It was interesting site at my home that day, when I received an email from Book Drum moderators, inviting me to take my love for reading and writing a step forward by entering the competition. I was suddenly rummaging for my favorite books through piles of toddler clothes, and heaps of toddler toys. When I couldn’t find any that I actually wanted to profile for the competition, I realized all my favorite books had been relegated into the background, since I became a mother. So, hubby was coaxed into a he-man act of opening the bed-boxes, taking out the huge cartons that contained my books, and holding back his anger while I suddenly dumped books all over the place.

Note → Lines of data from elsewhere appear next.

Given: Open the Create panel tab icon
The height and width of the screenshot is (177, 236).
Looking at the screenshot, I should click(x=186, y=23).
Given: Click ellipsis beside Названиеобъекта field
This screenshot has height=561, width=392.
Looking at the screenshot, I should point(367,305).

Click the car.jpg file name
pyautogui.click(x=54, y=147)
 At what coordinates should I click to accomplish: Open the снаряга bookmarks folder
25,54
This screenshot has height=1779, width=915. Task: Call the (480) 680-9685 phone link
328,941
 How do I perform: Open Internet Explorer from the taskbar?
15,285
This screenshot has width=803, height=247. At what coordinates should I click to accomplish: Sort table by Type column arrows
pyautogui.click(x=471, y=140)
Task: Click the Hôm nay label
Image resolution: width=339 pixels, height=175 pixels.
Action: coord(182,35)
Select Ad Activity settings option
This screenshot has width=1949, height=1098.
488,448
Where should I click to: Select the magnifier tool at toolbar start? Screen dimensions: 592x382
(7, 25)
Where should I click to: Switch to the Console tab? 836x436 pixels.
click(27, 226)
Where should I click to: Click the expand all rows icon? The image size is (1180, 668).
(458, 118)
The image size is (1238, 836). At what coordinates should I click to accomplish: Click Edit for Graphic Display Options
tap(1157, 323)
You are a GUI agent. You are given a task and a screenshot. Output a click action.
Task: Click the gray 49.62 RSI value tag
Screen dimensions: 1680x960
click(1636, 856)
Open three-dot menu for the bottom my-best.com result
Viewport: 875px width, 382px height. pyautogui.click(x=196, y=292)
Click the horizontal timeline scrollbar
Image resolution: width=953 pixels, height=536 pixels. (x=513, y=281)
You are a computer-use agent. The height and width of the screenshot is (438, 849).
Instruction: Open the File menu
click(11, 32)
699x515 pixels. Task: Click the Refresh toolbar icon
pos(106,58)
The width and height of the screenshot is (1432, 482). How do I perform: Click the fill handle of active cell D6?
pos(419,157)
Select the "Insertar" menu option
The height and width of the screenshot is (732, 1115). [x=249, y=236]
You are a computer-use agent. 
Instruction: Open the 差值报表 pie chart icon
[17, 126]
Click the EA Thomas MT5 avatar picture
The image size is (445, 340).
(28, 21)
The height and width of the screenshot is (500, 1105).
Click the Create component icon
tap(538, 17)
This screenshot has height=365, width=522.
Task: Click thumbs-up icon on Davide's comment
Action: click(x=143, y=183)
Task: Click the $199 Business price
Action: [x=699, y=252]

I had many favorites to chose from – The Lady and the Unicorn, Fahrenheit 451, Brave New World, and 1984, but I finally settled for Siddhartha for two reasons – one that it was a slim volume, and second I wanted to showcase a work that spoke about the history and the beauty of Indian religions and culture.
Weeks of researching, rummaging, recalling, interpreting, writing, editing, embedding, and compiling resulted in a multi-media rich profile that I believed was compelling. I could also get some of my friends to contribute their travel photographs for this writing venture. However, the sheer volume of information that I had compiled in a few weeks time was the reason that I didn’t win the tournament. As the editor wrote to me:
I have now edited your profile, and we will be publishing it and featuring it on the homepage on Monday. Please would you have a quick look through and let me know if you spot anything out of place?
The judges were very impressed by the sheer volume of fascinating material you assembled, but they felt that perhaps that very volume might put some readers off what is, after all, quite a simple and short book. It’s a good point, and you might like to consider whether there are some bookmarks that are less relevant, or which could be more concise while still giving the great insight you bring. I would also love to see a few more pictures of gorgeous Indian/Nepali scenery, costumes and temples (it’s very video-heavy at the moment).
You should be able to edit the profile once it’s published.
All the best, and well done on a really impressive body of work.”
Even though I couldn’t win the competition, and even hubby asked a loud, and clear, “Why” in disbelief (showing that he did care), I was happy to be able to contribute to this monunmental work of creating book companions that can help readers traverse all boundaries of age, culture, and geography. When I have some free time to spare, I would like to continue adding to this great online reading companion. Till then, for all those, who have had faith in my ability to write, this book profile of Siddhartha is dedicated to you: http://www.bookdrum.com/books/siddhartha/9788129102041/index.html.
The second writing/publishing act also took during this phase, when I was contacted via this blog, by the editor of Hinduism Today that prints about 15,000 copies of every issue, distributed in 14 countries, and is created by the monks of Kauai Aadheenam. He wanted permission to publish my blog on Khajuraho, in an edition of the Magazine, featuring UNESCO World Heritage Sites in India. Needless to say, I was more than happy to oblige, and now my article is featured in the July edition of the Magazine available online at:
These are two instances, other than of course, the short story – The Muse – being featured in a collection of short stories by bloggers – The Eleven – when having a personal blog space has led to my work getting published.